YEAR IN FILM "Oh — ninjas." "Argo-fuckyourself!" Any number of unprintable exclamations from Django Unchained. After a silent beginning to 2012 — courtesy of Best Picture winner The Artist — the year in film has proven to be quite quotable, not to mention memorable and even celebration-worthy.
That first line, uttered with perfect nonchalance, is from Miami Connection, a 1987 martial arts-rock 'n' roll oddity plucked from obscurity by Drafthouse Films to live again at midnight screenings (locally, at the Roxie). A movie so uniquely terrible/wonderful that it's been dubbed the heir to 2003's The Room (speaking of perfect nonchalance, all together now: "Oh — hi, Mark"), Miami Connection is a time capsule not just of questionable '80s hairstyles, but of an earnest joie de vivre the internet has all but rendered obsolete. If Miami Connection doesn't make you nostalgic for the days of yore, when a Florida taekwondo instructor with a dream and a wardrobe full of sleeveless t-shirts could make a film completely devoid of winking self-awareness, nothing will. Miami Connection wants nothing more than to be awesome. And for that reason alone, it is.

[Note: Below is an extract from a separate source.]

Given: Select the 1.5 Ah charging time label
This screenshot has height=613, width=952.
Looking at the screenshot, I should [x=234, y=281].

That a 25-year-old movie about ninjas made it onto my top 10 list shouldn't suggest that 2012's new releases were lacking. I can't tell you how many times I've started writing a year-end essay and realized the theme was something along the lines of "The Year Movies Sucked." This year, there were films like Holy Motors and The Master — creative achievements that were also intellectually challenging, superbly acted, and dared to walk the razor wire between entertaining and disturbing. There was a charming, daring indie that somehow earned appreciation from the masses (Beasts of the Southern Wild), and a pair of intense, suspenseful movies that somehow made the CIA something to root for (Argo, Zero Dark Thirty). There was a stirring, iconic performance by a legend who has stubbornly stayed an actor while his peers have swelled into movie stars (Daniel Day Lewis in Lincoln); and a funny, heartbreaking performance by a young talent on the rise (Jennifer Lawrence, whose is the only reason the flawed Silver Linings Playbook made it onto my favorites list.) And Quentin Tarantino's best film in years — the deliberately over-the-top, gleefully offensive, zoom-lens-laden, and often hilarious Django Unchained.

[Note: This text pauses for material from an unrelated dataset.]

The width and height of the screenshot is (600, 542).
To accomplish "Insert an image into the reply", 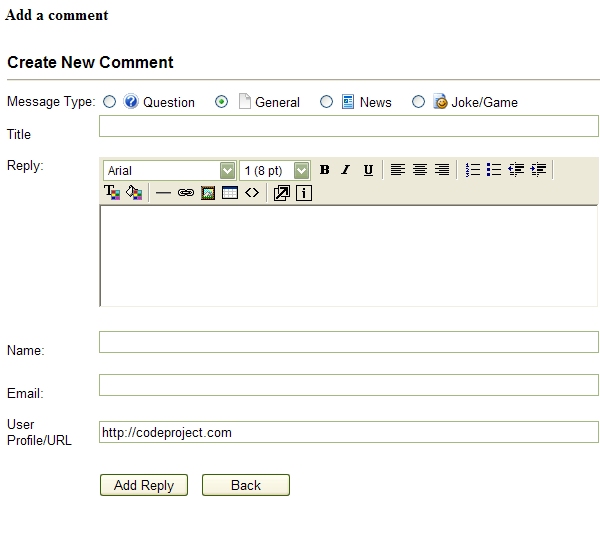I will tap(208, 193).
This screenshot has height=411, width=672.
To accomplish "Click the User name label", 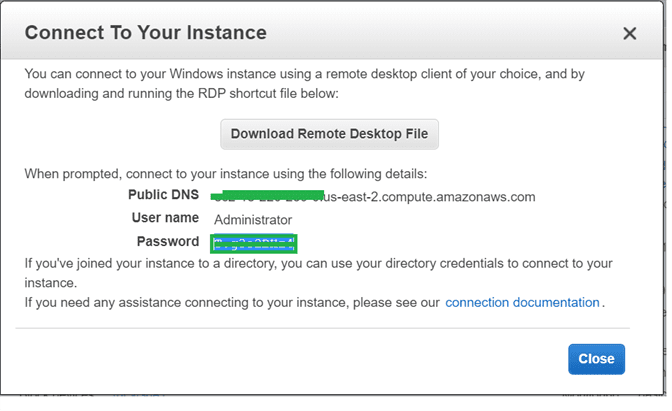I will 165,218.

But 2012 wasn't all delight and awe. Multi-screen venues struggled to attract audiences with ever-more lavish 3D and frames-per-second witchcraft. Locally, both the Lumiere and Bridge Theatres closed their doors (elsewhere, fortunately, the Roxie achieved a major fundraising goal, the Vogue celebrated its 100th birthday, and the Castro continues to thrive).
Worst of all, a mass shooting — tragically, not the only such event this year — claimed 12 lives at a midnight screening of The Dark Knight Rises. Hollywood, which earlier in the year had renamed a movie (The Watch, instead of Neighborhood Watch) after Trayvon Martin's death, delayed the release of a film called Gangster Squad, which featured a shootout in a movie theater.
Though some of its opening-weekend hype was rightfully muted after the Colorado killings, The Dark Knight Rises — a visually stunning if thematically confusing (soooo, are you anti-Occupy, or what, Batman?) blockbuster — raked in over a billion dollars worldwide. Its haul was second only to another comic-book film, Marvel's The Avengers, as colorful and goofy as Rises was serious and moody. (Hey, there's room for both kinds of superheroes.) But Rises is supposedly Nolan's last Batman movie; there are already two Avengers-related movies slated for 2013, and only Odin knows how many Marvel will end up making. If the company's Amazing Spider-Man was a non-event (and how many people still think Tobey Maguire was in that?), it was a $750 million event, so the webslinger will return, whether you like it or not.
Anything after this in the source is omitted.